• [Text excerpt]
Social Anxiety
People have always been anxious. No one stood up one day and said, “I’ve invented a new emotion called anxiety.” There’s even a prayer going back 2,000 years, and still said today in churches, which goes like this: “Keep us free from sin and protect us from all anxiety as we wait in joyful hope for the coming of our savior, Jesus Christ.”
Let’s zero in, however, on anxiety as a specific mental disorder. We mean social anxiety disorder, one of two different mental conditions to receive the fitting acronym SAD. Social anxiety, in a short time, exploded in the public consciousness. No, we’re not talking about the documented rise in everyone’s emotional distress over the last 15 years or so. Nor are we talking about the acceptance of social anxiety disorder by the psychiatric community, who stuck it in their DSM manual back in 1980. We’re talking exclusively about what happened in 1999.

• [Problem details] Continue the passage on social anxiety from its last sentence, picking up with what happened in 1999.

Collected data entries:

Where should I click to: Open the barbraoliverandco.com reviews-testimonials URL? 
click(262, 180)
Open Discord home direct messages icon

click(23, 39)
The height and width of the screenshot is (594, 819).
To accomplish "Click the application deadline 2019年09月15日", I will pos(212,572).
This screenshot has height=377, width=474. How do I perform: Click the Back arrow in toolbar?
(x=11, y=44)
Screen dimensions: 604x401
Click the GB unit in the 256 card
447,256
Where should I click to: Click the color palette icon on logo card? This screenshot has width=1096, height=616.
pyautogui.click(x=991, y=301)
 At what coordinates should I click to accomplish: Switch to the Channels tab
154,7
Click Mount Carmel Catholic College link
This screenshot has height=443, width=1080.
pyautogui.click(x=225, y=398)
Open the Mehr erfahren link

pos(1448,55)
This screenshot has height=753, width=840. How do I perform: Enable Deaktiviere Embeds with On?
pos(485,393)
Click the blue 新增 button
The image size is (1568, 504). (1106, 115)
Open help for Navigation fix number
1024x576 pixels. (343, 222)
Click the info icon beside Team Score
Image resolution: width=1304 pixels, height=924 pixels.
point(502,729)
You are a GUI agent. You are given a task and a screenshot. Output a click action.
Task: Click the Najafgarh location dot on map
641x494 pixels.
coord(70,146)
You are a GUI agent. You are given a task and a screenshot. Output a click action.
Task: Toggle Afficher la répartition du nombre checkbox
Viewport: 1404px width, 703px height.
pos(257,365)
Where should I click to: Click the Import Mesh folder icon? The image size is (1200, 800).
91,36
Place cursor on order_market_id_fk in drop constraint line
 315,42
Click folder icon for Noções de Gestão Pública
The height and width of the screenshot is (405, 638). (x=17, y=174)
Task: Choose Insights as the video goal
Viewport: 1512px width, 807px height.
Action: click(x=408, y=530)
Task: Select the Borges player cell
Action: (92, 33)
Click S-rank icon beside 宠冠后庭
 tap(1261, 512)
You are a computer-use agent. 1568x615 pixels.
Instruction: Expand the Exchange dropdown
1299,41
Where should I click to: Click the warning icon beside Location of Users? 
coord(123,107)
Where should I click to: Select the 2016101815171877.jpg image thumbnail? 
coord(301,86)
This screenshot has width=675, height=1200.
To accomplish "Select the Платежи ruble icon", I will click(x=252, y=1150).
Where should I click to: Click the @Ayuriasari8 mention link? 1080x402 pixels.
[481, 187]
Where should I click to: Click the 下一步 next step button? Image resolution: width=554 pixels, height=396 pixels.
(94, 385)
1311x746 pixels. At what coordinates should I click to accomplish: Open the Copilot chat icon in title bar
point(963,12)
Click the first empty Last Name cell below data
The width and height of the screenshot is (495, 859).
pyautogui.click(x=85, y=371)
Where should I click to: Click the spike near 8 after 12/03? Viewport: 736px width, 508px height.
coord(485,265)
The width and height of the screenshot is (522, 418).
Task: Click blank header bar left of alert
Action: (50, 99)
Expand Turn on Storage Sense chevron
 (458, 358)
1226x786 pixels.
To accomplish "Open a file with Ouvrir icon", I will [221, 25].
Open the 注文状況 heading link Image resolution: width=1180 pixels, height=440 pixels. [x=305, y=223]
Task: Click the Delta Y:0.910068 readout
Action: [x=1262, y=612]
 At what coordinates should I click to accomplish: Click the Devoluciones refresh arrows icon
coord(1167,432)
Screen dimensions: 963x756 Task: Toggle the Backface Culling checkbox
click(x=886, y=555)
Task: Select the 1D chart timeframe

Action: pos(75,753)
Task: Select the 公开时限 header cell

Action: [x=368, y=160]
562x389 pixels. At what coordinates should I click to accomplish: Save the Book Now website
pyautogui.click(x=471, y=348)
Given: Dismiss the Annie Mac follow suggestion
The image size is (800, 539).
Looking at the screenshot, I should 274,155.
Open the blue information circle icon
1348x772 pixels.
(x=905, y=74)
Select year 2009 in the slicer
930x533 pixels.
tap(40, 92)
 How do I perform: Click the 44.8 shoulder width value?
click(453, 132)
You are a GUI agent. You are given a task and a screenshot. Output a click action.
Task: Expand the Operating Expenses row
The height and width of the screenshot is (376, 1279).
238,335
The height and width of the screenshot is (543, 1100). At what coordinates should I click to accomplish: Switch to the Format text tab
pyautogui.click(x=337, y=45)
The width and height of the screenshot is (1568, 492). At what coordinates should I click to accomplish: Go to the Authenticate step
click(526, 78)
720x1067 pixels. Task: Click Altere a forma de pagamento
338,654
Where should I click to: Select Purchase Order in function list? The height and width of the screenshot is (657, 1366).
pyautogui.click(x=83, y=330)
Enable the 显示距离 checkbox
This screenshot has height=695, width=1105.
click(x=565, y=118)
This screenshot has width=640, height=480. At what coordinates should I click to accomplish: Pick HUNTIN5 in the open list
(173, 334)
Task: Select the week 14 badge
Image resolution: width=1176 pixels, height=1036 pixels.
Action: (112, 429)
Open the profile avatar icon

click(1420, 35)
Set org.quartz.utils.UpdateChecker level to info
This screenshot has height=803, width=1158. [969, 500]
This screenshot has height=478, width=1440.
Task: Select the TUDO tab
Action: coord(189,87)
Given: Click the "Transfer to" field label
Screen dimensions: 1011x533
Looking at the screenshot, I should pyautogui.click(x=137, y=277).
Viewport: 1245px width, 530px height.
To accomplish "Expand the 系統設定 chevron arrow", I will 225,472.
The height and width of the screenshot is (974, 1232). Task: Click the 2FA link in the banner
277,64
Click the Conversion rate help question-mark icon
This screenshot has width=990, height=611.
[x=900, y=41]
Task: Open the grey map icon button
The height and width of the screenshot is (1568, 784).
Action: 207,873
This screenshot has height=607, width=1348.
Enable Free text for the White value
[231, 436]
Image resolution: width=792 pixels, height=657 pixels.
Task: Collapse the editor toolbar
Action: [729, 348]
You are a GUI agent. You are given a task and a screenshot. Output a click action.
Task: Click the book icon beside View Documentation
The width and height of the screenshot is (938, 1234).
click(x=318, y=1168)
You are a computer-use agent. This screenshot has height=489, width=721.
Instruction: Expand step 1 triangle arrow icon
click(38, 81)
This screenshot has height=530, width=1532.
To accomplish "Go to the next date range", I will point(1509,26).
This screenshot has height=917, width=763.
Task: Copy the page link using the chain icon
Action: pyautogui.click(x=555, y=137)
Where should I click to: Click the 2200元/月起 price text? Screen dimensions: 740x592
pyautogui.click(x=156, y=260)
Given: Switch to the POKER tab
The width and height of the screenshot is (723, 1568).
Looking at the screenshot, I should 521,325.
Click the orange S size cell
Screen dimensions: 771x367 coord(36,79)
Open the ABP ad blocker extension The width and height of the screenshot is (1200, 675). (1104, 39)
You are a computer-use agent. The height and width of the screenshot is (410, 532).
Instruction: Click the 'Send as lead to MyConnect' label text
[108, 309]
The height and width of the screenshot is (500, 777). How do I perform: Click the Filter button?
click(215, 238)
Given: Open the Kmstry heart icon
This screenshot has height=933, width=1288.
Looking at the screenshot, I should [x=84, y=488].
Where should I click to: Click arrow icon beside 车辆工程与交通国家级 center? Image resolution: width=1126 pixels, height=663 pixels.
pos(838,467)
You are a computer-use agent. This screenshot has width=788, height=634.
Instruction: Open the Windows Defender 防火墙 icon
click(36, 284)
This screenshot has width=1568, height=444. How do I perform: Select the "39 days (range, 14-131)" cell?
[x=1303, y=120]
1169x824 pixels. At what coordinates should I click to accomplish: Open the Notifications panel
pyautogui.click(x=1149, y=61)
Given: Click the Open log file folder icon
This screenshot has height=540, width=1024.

• [Reply to the exercise]
In 1999, the media suddenly began talking about social anxiety, and normal people resultantly started talking about it, too. That year, the FDA had approved a new medication to treat social anxiety, called Paxil. But new medications get approved all the time without news coverage. The media really jumped on social anxiety disorder and Paxil because they were pushed to by a PR company, Cohn & Wolfe, who had been hired by the maker of Paxil, Glaxo SmithKline.